Oral Presentation The Institute of Australian Geographers Conference 2023

Urban nullius? Urban Indigenous People, Coexistence and Climate Change in Cities (18184)

Melissa Nursey-Bray 1 , Ariane Gienger 1 , Meg Parsons 2
  1. University of Adelaide, Adelaide, SA, Australia
  2. Geography, University of Auckland, Auckland, New Zealand
     

 

Climate change is impacting cities and urban regions in significant ways, and people living within them must work out how to live with and adapt to the changes they bring. Indigenous peoples are increasingly moving to and living in cities, yet how they experience climate change within them is not understood.

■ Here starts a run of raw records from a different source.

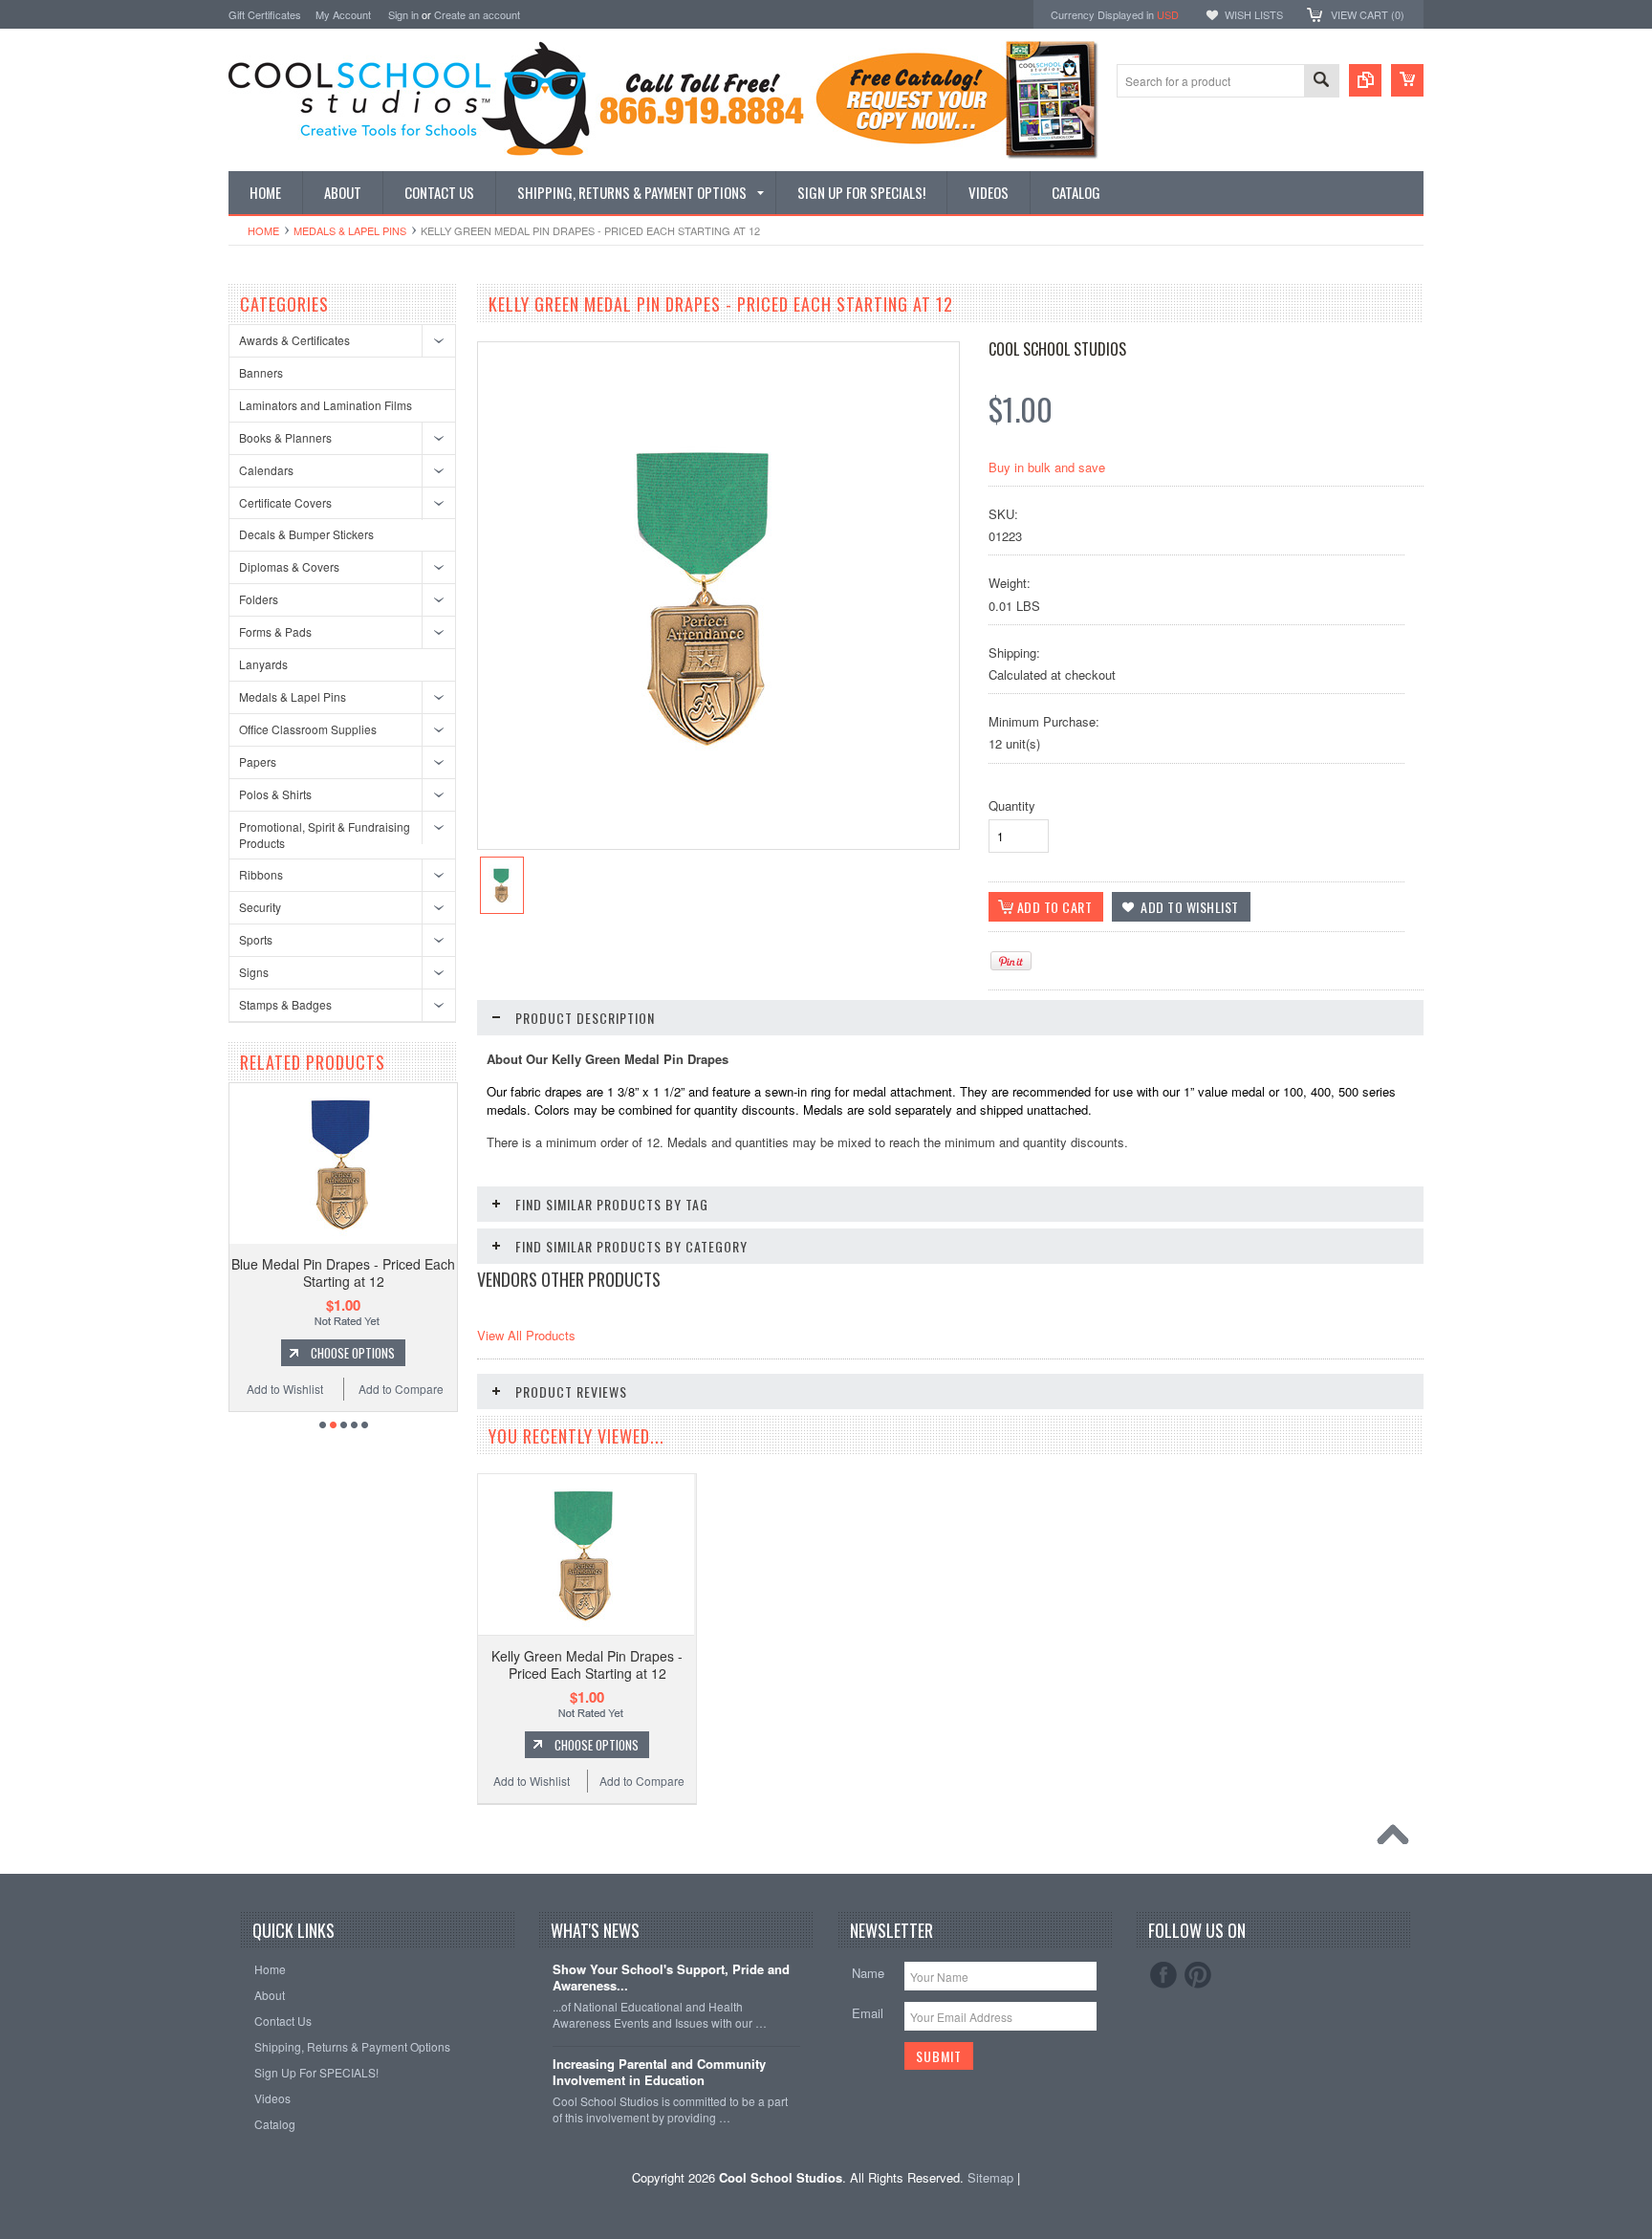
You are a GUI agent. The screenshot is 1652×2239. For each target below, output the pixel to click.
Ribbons (261, 874)
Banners (261, 372)
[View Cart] (1407, 80)
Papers (257, 761)
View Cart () (1367, 14)
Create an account (477, 14)
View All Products (526, 1335)
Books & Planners (285, 437)
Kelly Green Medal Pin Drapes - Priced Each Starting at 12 (587, 1664)
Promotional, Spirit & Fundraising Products (324, 834)
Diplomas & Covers (289, 566)
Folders (258, 599)
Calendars (266, 470)
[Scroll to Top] (1398, 1839)
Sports (255, 939)
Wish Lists (1254, 14)
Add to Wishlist (434, 1388)
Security (260, 907)
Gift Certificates (264, 14)
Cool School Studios (1057, 348)
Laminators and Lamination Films (325, 405)
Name (868, 1973)
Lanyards (263, 664)
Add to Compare (321, 1388)
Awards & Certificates (294, 340)
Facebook (1163, 1975)
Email (867, 2013)
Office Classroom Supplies (308, 729)
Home (263, 230)
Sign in (403, 14)
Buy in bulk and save (1047, 467)
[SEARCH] (1321, 81)
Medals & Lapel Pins (349, 230)
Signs (254, 972)
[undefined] (708, 772)
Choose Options (273, 1352)
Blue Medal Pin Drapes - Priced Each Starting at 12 (264, 1272)
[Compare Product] (1365, 80)
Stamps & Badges (285, 1004)
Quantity (1012, 805)
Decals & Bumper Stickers (306, 534)
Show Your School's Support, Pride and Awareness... (671, 1978)
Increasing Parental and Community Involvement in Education (659, 2072)
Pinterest (1198, 1975)
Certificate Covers (285, 502)
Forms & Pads (275, 631)
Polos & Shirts (275, 794)
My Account (343, 14)
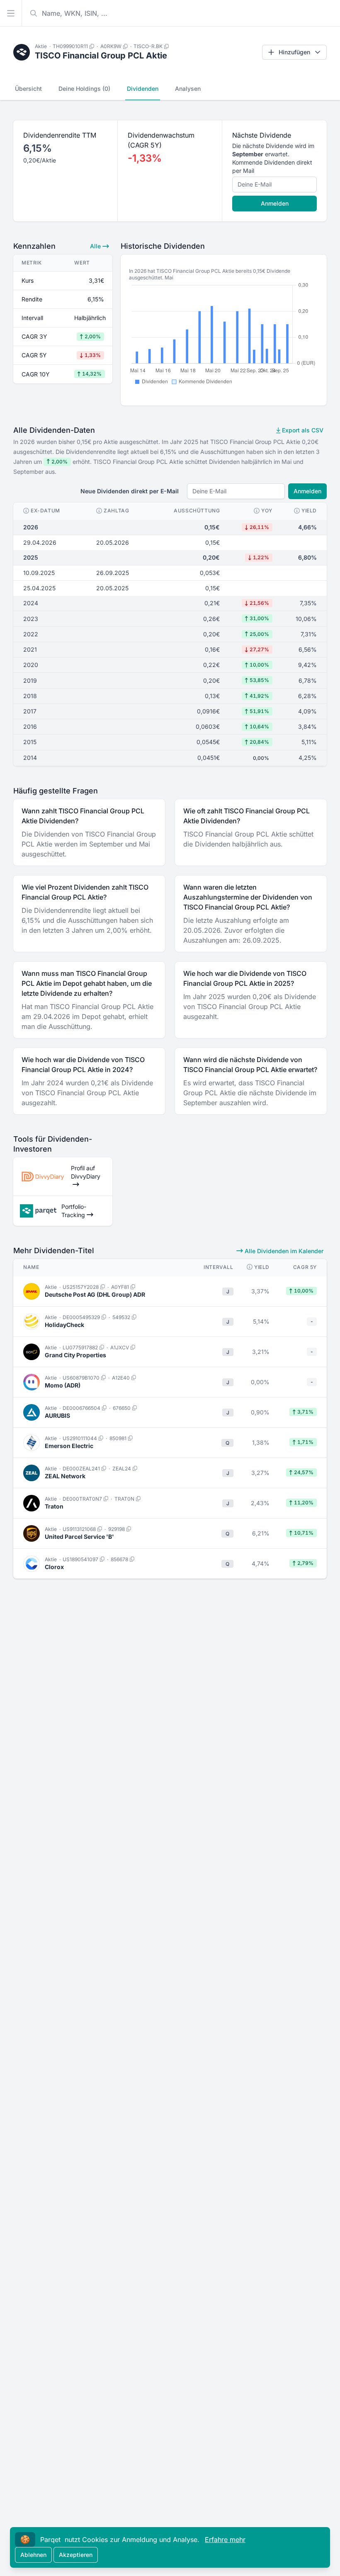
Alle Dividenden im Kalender (283, 1250)
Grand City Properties (75, 1354)
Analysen (188, 88)
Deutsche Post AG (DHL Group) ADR (95, 1294)
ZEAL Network (65, 1476)
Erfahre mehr (225, 2539)
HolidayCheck (64, 1324)
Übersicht (28, 88)
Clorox (54, 1566)
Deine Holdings (84, 88)
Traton (54, 1506)
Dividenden (142, 88)
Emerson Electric (69, 1445)
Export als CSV (301, 430)
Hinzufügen (294, 52)
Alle (96, 246)
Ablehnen (33, 2554)
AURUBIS (57, 1415)
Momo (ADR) (62, 1385)
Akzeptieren (75, 2554)
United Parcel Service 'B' (79, 1536)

While literature explores Indigenous experiences of climate change and how Indigenous knowledge is being used to combat it, this work is geographically located in rural and remote Indigenous territories—not cities. This paper presents the results of a project that sought to find out why this is the case. Our aim was to identify scholarship that discussed how Indigenous people are affected by climate change in cities.  We find a significant gap in the literature addressing Indigenous experiences and voices concerning climate change in cities. We argue that this is due to the ongoing legacy of settler colonization, which has erased Indigenous peoples from urban territories to the extent that even when they are visible, urban Indigenous people are characterized as inauthentic and vulnerable. We call for action to overturn this insidious form of urban nullius to reclaim and assert Indigenous voices on and about climate change and policy in cities.